It’s impossible to view the Scales of the Universe display ( at the Rose Center for Earth and Space in New York without falling into a discussion about creationism versus evolution. On hand is an 87-foot sphere which serves as a standard for comparative displays featuring numerous items and distances, which range from the calculated size of the universe down to individual protons, currently considered the smallest object from here to there. Dimensions go from 10-to-the-17th to 10-to-the-minus-17th: large beyond belief to tiny beyond belief. You walk counter-clockwise around the display as things get smaller and smaller. At the conclusion, the Big Bang theory is presented, described as the explosion of unimaginable dense material the size of a proton, an “explosion” that even now — after billions of years — continues, actually stretching the universe to a presumed size of billions of light years from edge to edge.
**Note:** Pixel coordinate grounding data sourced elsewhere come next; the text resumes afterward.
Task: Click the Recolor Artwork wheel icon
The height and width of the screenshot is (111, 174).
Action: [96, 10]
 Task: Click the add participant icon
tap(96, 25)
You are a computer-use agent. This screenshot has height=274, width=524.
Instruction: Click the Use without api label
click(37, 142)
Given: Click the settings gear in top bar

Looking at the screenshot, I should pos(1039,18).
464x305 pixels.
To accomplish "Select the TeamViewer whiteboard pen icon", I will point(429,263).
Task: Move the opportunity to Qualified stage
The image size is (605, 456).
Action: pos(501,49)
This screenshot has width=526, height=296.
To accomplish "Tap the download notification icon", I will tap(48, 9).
Well. Right there begins the collision with biblical descriptions. Creationists see a dramatic emergence of the planet in absolute accord with the six-day scenario (He rested on the seventh day, recall) that appears in Genesis, and subsequent history that runs somewhere in the neighborhood of 6,000 years, give or take.
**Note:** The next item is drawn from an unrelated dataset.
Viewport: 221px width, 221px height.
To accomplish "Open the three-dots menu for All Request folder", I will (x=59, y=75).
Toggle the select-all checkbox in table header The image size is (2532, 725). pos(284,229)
Pausing at that point, we launched into how crazy believing in the Monday through Saturday schedule really would be, and here’s what we (and a lot of other people) think the real point is (and why both sides can relax)…

Since Genesis was written (from Divine inspiration, we’re told) by a shepard (Moses) to be heard by people who were basically illiterate, the creation of the Universe — that is, the process — was reduced to a very simple story, one that would be palatable in the extreme. Coupled with a required belief in an omnipotent God, the credibility was not questioned.

What’s fascinating is that the simple biblical tale is completely consistent with the process in terms of order of events, and even in the imagery involved. Certainly the evolution of life from ocean-borne species, to land animals, culminating in humans, corresponds perfectly with the order suggested in the Bible. Prior to that, you have “and God created light”: the Big Bang.

No great discovery of mine here, of course. Those comparisons have been made for decades, if not longer. The issue has always been unquestioning allegiance to the word choice of biblical editors hundreds of years ago who exercised no curiosity regarding where that pesky sun kept coming from if the earth was, in fact, flat. Obstinance, to the point of denying any such notion from people like Galileo.

So you begin to wonder — as our discussion went — why particular groups would still persist, branding the advocates of an amazingly powerful and nearly infinite universe as removed from any personal involvement of an infinite being. Good science does not suggest random occurrences; it’s practitioners are just not always in the religion business. They’re far more interested, again, in process. 

So for me, getting a larger view of the picture hardly strips away the magic. Instead, it magnifies the work and the reality of the Worker.

The highlight of our recent New York trip. Really.